Но ничего не оставалось, как сесть за стол с Рабе. Штольц плохо слушал, что тот болтал, все сейчас казалось ему в этом человеке отвратительным, и он думал: «Мурло! Прежде, если бы ты позволил себе так чавкать у меня за столом, я бы влепил тебе в челюсть, тварь из помойки». Он тут же выпил и осадил себя, подумав: «А ведь я могу узнать об Эльзе у него…»
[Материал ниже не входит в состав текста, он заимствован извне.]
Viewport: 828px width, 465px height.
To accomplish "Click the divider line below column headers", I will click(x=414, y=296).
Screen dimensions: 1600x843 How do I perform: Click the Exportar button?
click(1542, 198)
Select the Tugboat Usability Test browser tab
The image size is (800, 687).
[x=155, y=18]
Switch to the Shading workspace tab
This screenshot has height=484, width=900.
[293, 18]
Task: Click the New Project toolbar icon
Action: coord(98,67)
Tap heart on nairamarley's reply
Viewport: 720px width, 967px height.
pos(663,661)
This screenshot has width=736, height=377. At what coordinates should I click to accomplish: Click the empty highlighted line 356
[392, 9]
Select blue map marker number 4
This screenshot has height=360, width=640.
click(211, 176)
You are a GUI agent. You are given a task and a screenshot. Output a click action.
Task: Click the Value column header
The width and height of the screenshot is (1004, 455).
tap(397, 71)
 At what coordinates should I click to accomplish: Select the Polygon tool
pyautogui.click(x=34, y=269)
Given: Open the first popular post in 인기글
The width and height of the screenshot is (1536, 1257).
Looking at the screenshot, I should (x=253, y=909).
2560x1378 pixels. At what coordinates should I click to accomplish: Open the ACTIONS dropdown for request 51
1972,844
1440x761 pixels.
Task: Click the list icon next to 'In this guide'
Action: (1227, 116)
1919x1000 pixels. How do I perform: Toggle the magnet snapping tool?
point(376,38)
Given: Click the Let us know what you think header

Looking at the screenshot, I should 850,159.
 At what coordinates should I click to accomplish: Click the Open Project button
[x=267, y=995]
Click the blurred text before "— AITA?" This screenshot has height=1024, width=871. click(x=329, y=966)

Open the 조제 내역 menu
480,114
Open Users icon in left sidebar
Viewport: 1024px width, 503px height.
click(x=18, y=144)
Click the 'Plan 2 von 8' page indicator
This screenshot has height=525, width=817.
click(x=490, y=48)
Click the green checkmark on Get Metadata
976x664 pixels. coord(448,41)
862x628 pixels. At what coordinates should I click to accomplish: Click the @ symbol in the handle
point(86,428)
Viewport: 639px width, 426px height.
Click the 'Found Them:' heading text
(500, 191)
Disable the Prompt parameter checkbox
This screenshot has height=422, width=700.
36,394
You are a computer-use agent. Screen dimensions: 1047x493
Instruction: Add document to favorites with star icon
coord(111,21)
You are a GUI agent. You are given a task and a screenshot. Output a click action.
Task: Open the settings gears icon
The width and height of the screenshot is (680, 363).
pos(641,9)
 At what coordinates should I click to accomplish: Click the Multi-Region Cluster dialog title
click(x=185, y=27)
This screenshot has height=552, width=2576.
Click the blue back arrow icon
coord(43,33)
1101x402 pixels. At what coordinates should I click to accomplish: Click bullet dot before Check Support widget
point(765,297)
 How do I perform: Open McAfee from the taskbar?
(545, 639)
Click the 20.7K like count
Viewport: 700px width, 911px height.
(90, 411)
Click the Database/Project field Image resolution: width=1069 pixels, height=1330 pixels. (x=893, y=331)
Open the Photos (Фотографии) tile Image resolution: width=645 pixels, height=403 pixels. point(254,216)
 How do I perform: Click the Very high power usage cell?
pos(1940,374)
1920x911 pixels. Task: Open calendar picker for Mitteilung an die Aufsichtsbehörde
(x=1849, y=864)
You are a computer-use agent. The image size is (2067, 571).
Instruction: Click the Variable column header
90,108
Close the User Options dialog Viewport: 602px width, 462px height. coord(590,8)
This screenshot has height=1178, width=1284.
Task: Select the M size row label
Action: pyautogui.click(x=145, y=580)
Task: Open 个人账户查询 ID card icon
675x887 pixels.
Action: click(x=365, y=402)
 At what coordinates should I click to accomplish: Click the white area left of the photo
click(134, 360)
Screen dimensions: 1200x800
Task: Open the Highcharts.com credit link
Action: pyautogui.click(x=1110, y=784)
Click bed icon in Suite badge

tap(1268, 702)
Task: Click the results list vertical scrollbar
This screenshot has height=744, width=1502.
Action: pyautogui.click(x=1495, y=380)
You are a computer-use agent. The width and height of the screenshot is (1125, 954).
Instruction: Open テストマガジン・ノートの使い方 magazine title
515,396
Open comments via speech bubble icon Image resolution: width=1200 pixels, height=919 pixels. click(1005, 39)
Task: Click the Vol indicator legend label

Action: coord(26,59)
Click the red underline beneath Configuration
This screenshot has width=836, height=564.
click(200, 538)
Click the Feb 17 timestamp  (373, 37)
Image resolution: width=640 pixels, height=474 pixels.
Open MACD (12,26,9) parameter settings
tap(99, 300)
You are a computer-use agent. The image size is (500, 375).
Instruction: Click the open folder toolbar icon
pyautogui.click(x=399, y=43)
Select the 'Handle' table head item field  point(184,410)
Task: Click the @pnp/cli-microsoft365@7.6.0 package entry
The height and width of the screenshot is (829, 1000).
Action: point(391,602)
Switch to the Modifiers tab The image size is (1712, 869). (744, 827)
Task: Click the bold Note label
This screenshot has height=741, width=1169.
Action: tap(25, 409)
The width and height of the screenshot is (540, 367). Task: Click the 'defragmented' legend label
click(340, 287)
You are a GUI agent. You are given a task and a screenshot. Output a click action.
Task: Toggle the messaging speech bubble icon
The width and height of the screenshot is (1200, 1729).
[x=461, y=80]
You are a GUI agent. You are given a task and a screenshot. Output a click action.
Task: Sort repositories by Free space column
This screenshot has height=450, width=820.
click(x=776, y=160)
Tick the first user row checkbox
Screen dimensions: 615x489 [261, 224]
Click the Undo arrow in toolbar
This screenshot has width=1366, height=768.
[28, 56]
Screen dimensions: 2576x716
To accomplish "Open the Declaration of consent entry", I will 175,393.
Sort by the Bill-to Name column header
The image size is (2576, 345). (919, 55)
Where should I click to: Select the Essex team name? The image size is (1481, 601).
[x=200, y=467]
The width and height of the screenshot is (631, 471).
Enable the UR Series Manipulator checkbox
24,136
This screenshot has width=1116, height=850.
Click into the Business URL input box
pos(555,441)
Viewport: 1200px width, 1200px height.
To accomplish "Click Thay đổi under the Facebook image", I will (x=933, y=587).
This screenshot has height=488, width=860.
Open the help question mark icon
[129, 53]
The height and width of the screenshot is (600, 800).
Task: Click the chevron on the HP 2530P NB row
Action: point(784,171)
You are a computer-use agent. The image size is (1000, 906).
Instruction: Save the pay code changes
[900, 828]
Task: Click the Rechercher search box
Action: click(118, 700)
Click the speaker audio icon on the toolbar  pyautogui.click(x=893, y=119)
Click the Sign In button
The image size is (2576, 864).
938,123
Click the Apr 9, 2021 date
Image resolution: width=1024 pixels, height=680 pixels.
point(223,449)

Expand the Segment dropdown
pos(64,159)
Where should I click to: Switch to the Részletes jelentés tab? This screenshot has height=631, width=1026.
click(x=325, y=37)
Штольц достал из ящичка сигару, закурил и спросил, стараясь придать голосу оттенок праздного любопытства:
— А что ты скажешь о партизанах?
— В каком смысле, Отто?
— Это банды?
Рабе хмыкнул, поправил на шишкообразном носу пенсне и, как всегда, с чувством превосходства сказал:
— Ох, Отто, чему вас учили в академии? Извини… Но у русских партизаны всегда были частью армии. В этом-то вся и штука. Ядро их — кадровые военные. Когда это началось в войну с Наполеоном, то в тыл французам были брошены войска во главе с офицером Давыдовым.
— А я думал — банды.
— Это слепота, Отто, и самое печальное, что ей подвержены зазнайки из полевых штабов. Если бы они понимали суть дела, меньше было бы хлопот у СД. Они считают, что противник должен быть одет только в военную форму. Черта с два! Партизаны — воинские части, оставленные для борьбы в нашем тылу. Они черпают свои резервы из местного населения. Это верно. И это опасно. Но мы не должны относиться к ним как к военным, а только как к бандитам. Это важно с юридической точки зрения, чтоб не распространять на партизан законы о военнопленных. Такой подход может служить одной из мер устрашения… Я вижу, Отто, ты всерьез стал интересоваться обстановкой. Хочешь что-нибудь оставить для потомства? Я давно подумал, что ты из тех, кто потихоньку балуется литературой. Если это так, то я могу тебе кое-что порассказать, но не сейчас разумеется.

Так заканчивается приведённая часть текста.